This is not a review of the best documentary I have ever seen. I will not write a conventional review because a review can never express the range of emotions that I felt while watching this movie. Further, a review should be impartial and objective. I can never be objective about a movie like Yann Arthus-Bertrand's "Home" and weigh its good and bad points, because the overall message of the movie is so strong that it becomes more important than everything else.
Not that there is a lot to weigh. With breathtaking aerial views of the earth from 54 countries, Armand Amar's truly global music and moving narration, Home has depicted our planet in a way that I have never seen being done before. From the Arctic pack-ice to the Australian grasslands, from the Masai village on the savanna to the skyscrapers of Dubai, from the rain forests of Costa Rica to the permafrost covered Siberia, from water-guzzling Las Vegas to the parched villages of Rajasthan, Home may have just created the most complete picture of our planet. It is something that we could proudly send across the universe to other civilizations to tell them about us.
Did I just say “proudly?” Scratch that out. Watching Home made me hang may head in shame. It brought tears to my eyes. Shame for being a specimen of Homo sapiens. Tears of sadness on seeing what our greed has done to our mother planet. And this is where Home is different from many other documentaries on similar topics that I have seen on National Geographic or Discovery Channel. Home is not a neutral narration of events happening on earth. Home has a message to give us, a plea that we have ignored for too long. We, some of the newest creatures to walk the face of this planet have defaced it in such a way that no other creature in history ever dreamt of. If another intelligent species unacquainted with humans were to watch Home, they would surely make sure that none of us ever reached their planet.

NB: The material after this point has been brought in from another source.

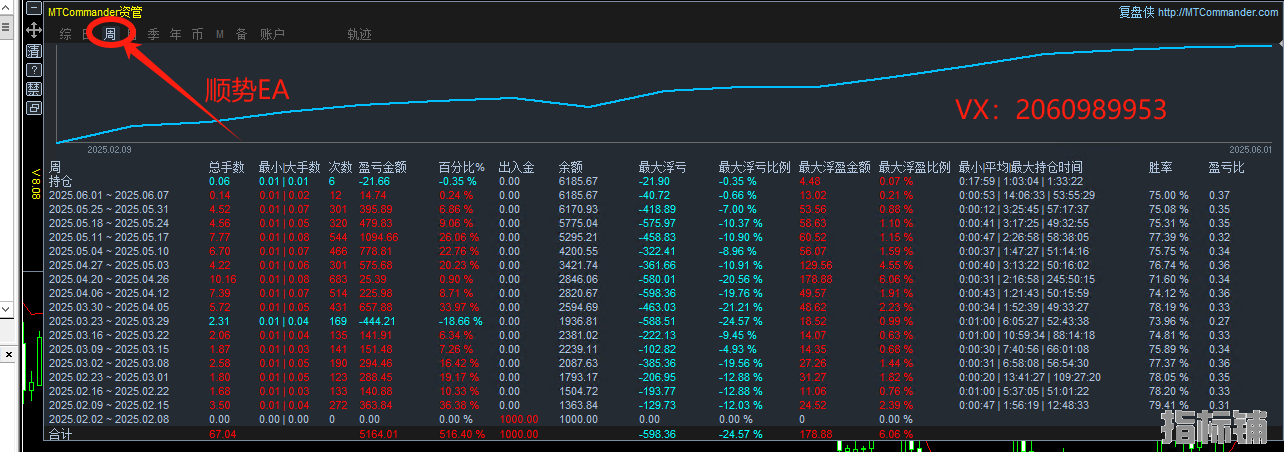Switch to the 季 quarterly tab

[153, 34]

Home deals with most of the evils that mankind brought with them – climate change, global warming, deforestation, erosion, droughts, species becoming extinct, ever-widening economic gap between the rich and the poor. As the movie says, “Everything is linked.” It also provides us with beautiful visuals of pristine lands unaltered by our filthy hands. Home directly points a finger towards the developed nations with their wasteful and over-indulgent lifestyles and tells them to mend their ways, or suffer. Watching this movie truly makes us realize that we human beings are like cancer cells on the planet.

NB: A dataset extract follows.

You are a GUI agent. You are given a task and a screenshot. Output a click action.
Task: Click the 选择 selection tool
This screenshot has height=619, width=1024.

Watching Home also made me more proud of being a citizen of a third world country than I have ever been. India ranks among the topmost nations where spending on renewable energy sources are concerned, and Indians (along with the inhabitants of other poor Asian and African nations) have some of the smallest carbon footprints in the world. We still live close to nature, and with nature. That does not mean that we won’t suffer, of course. The ultra-consumerist lifestyle of the West (of which I have been guilty of lately) is killing the planet. When it goes, nobody will be spared. Unfortunately, that seems very likely given the number of abusive comments on the movie’s YouTube page screaming that global warming in a myth.
The movie was released on June 5th this year in theatres, TV and on the Internet simultaneously. I found it on YouTube. Here is the link. (A word of caution to viewers with slow Internet connections: it is over an hour and a half long and high definition video, so it may get stuck. Also, its actual size is around 1 GB. So if you have a limited-download-quota Internet line, be careful.) This kind of release was needed to reach the maximum number of people. Who spends money to go and watch a documentary in a theatre? They might watch it on TV, but then it leaves out people like me who live off the Internet. And the makers of Home wanted to pass on this warning to as many people as possible which they were able to do this way.
But most importantly, Home passes on a message of hope. Along with showing us the mistakes that we made, it also shows us the way forward. It tells us how we have the power, even now, to change things for better. It tells us how people around the world have ignored pessimistic views and made miracles happen. We just need to act and spread the word.
That’s what I am doing. Not writing a review. Just spreading the word.
(Update: The movie was available on YouTube only till 15th July, so the first link will not work anymore.)